A Pacific Climate Change Warrior paddles into the path of a ship in the world’s biggest coal port to bring attention to the impact of climate change on low-lying islands. Courtesy of Dean Sewell/Oculi for 350.org

By Lyndal Rowlands
UNITED NATIONS, Oct 18 2014 (IPS)

Climate Change Warriors from 12 Pacific Island nations paddled canoes into the world’s largest coal port in Newcastle, Australia, Friday to bring attention to their grave fears about the consequences of climate change on their home countries.

The 30 warriors joined a flotilla of hundreds of Australians in kayaks and on surfboards to delay eight of the 12 ships scheduled to pass through the port during the nine-hour blockade, which was organised with support from the U.S.-based environmental group 350.org."Fifteen years ago, when I was going to school, you could walk in a straight line.
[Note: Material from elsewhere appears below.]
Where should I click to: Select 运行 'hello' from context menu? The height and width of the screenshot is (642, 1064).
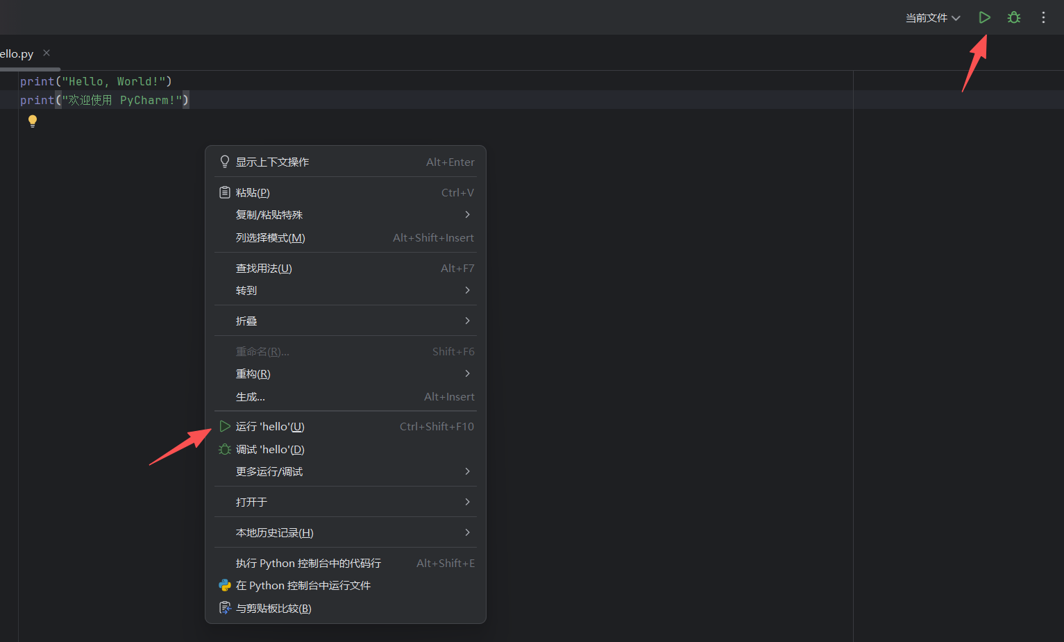[x=271, y=427]
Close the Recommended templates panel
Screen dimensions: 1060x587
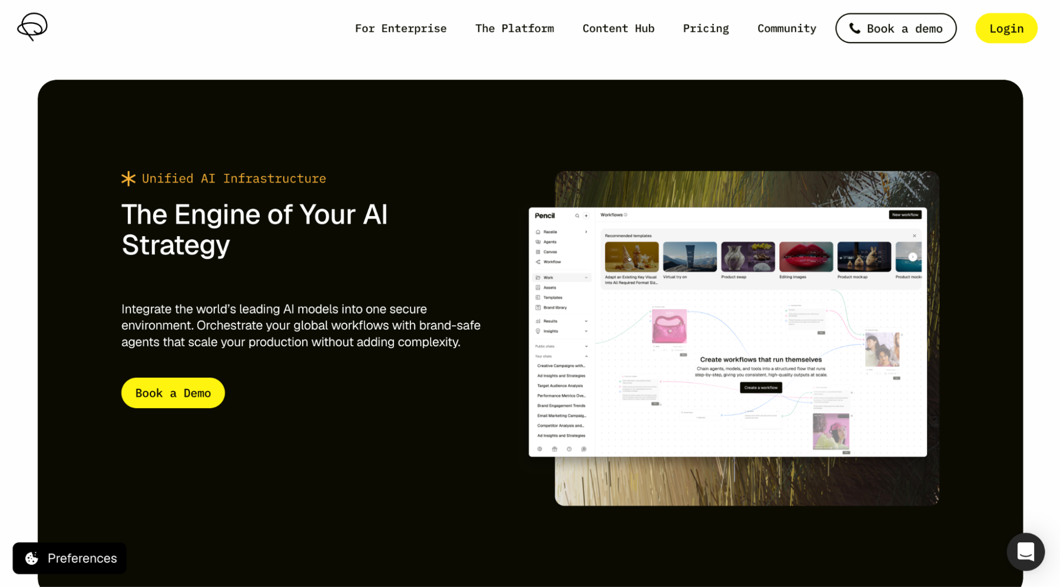click(914, 236)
Now you have to walk in a crooked line because the beach has eroded away." -- Mikaele Maiava

The warriors came from 12 Pacific Island countries, including Fiji, Tuvalu, Tokelau, Micronesia, Vanuatu, The Solomon Islands, Tonga, Samoa, Papua New Guinea and Niue.

Mikaele Maiava spoke with IPS about why he and his fellow climate change warriors had travelled to Australia: “We want Australia to remember that they are a part of the Pacific. And as a part of the Pacific, we are a family, and having this family means we stay together. We cannot afford, one of the biggest sisters, really destroying everything for the family.
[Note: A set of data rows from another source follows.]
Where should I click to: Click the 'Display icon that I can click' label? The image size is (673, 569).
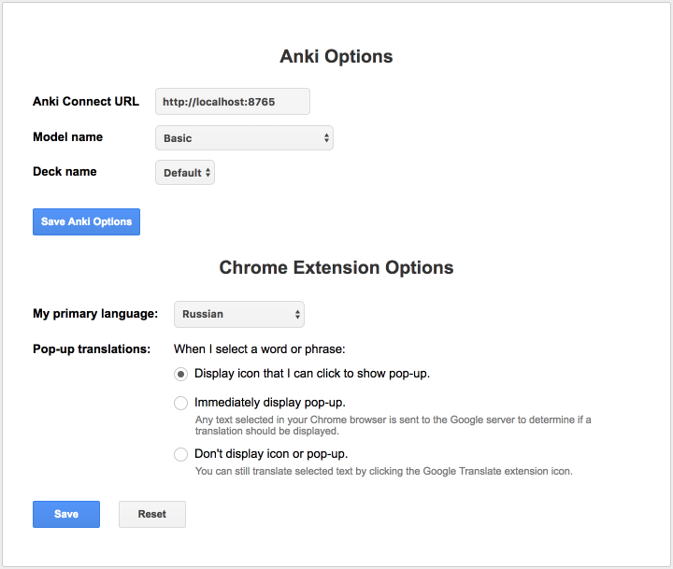[x=312, y=374]
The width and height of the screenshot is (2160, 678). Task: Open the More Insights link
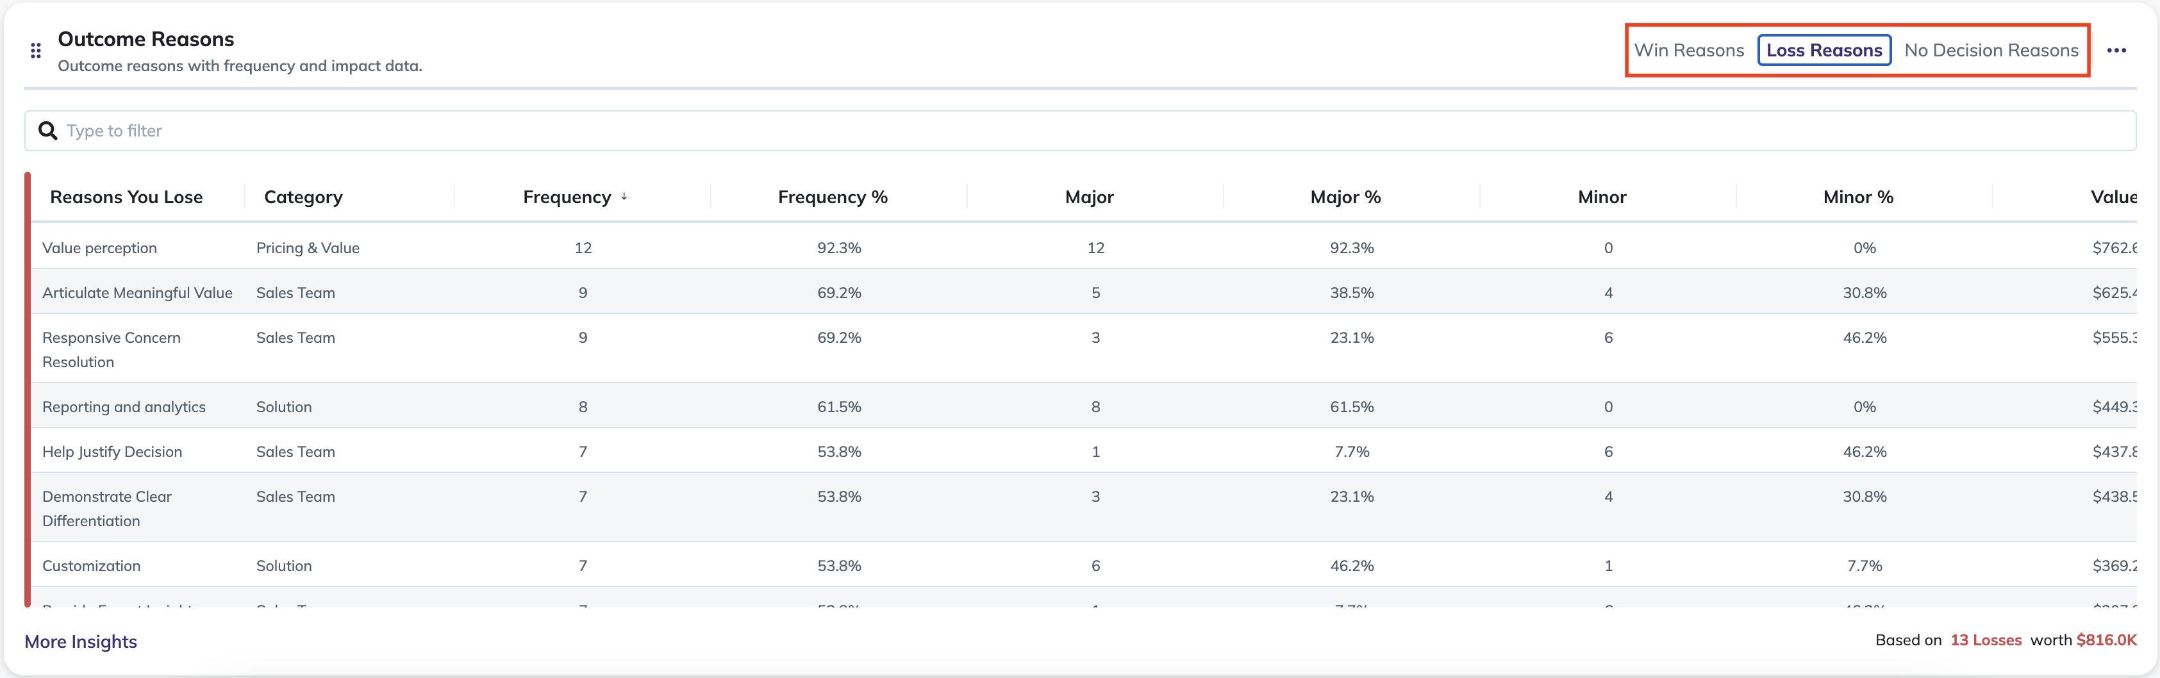pos(80,641)
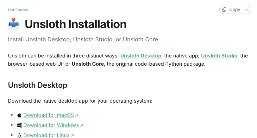Click the subtitle about installing Unsloth Desktop
This screenshot has height=138, width=257.
point(84,39)
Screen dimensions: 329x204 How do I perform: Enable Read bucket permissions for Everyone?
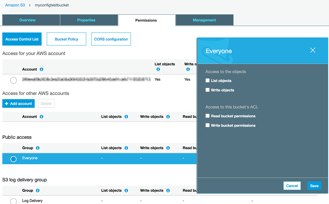207,116
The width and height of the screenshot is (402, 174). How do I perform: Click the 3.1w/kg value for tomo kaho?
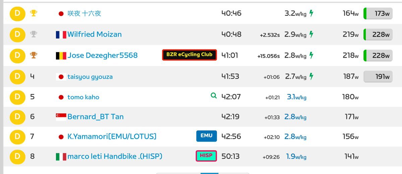(296, 97)
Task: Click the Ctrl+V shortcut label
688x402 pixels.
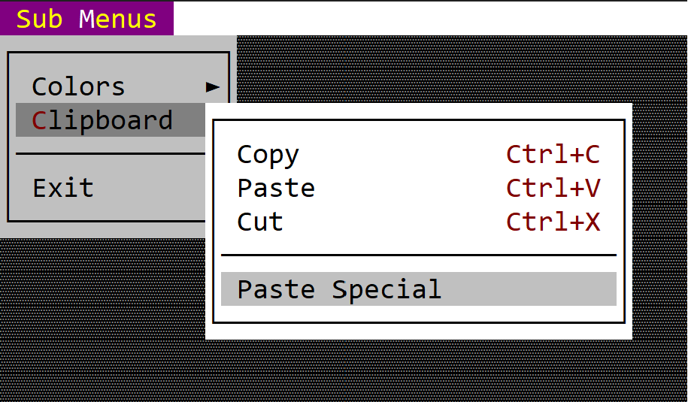Action: [553, 188]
“So, we want the Australian community, especially the Australian leaders, to think about more than their pockets, to really think about humanity not just for the Australian people, but for everyone,” Mikaele said.

Speaking at the opening of a new coal mine on Oct. 13, Australian Prime Minister Tony Abbott said that “coal is good for humanity.”
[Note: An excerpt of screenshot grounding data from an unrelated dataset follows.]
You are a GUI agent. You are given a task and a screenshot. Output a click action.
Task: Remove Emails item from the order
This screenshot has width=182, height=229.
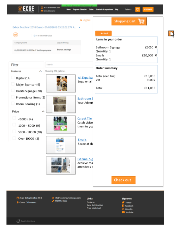pos(156,55)
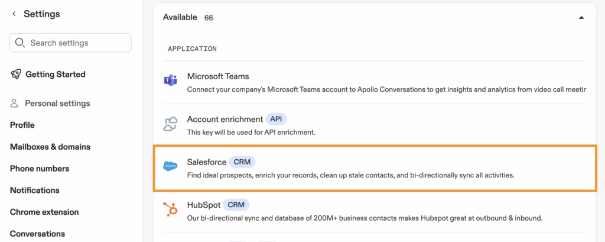Collapse the Available integrations section
This screenshot has height=242, width=605.
(581, 18)

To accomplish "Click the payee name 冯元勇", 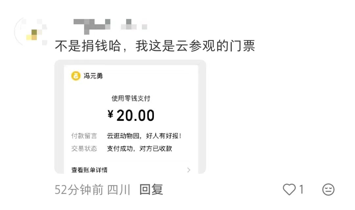I will [93, 76].
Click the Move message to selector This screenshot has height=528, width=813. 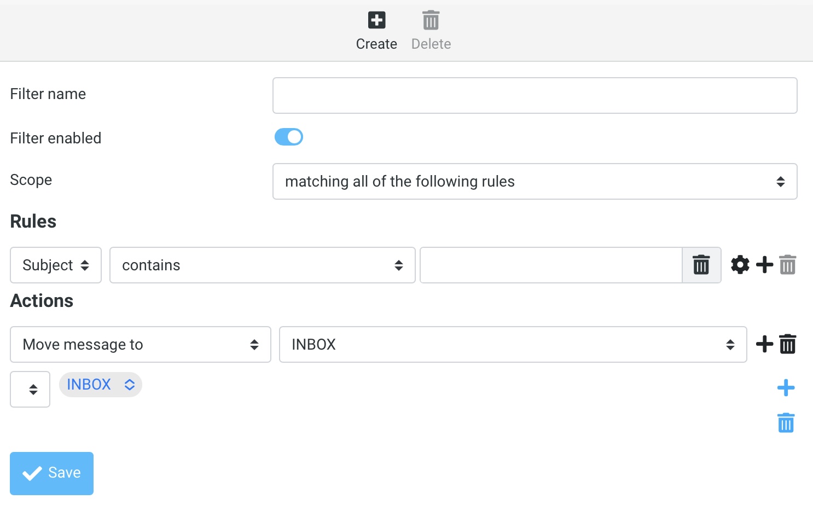[x=140, y=344]
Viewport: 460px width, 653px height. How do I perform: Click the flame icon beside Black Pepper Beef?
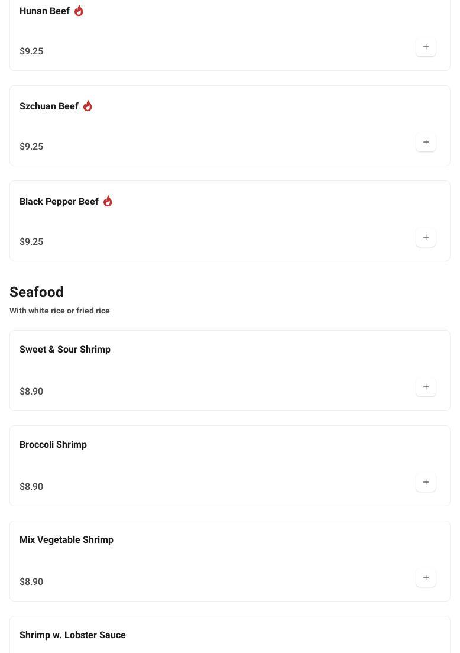click(108, 202)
Mikaele questioned Abbott’s position, asking, “If you are talking about humanity: Is humanity really for people to lose land? Is humanity really for people to lose their culture and identity? Is humanity to live in fear for our future generations to live in a beautiful island and have homes to go to? Is that really humanity? Is that really the answer for us to live in peace and harmony? Is that really the answer for the future?”

Mikaele said that he and his fellow climate warriors were aware that their fight was not just for the Pacific, and that other developing countries were affected by climate change too.

“We’re aware that this fight is not just for the Pacific. We are very well aware that the whole world is standing up in solidarity for this. The message that we want to give, especially to the leaders, is that we are humans, this fight is not just about our land, this fight is for survival.”

Pacific Climate Change Warrior Mikaele Maiava from Tokelau with fellow climate change warriors at the Newcastle coal port. Courtesy of Dean Sewell/Oculi for 350.org

Pacific Climate Change Warrior Mikaele Maiava from Tokelau with fellow climate change warriors at the Newcastle coal port. Courtesy of Dean Sewell/Oculi for 350.org

Mikaele described how his home of Tokelau was already seeing the effects of climate change,

“We see these changes of weather patterns and we also see that our food security is threatened. It’s hard for us to build a sustainable future if your soil is not that fertile and it does not grow your crops because of salt intrusion.”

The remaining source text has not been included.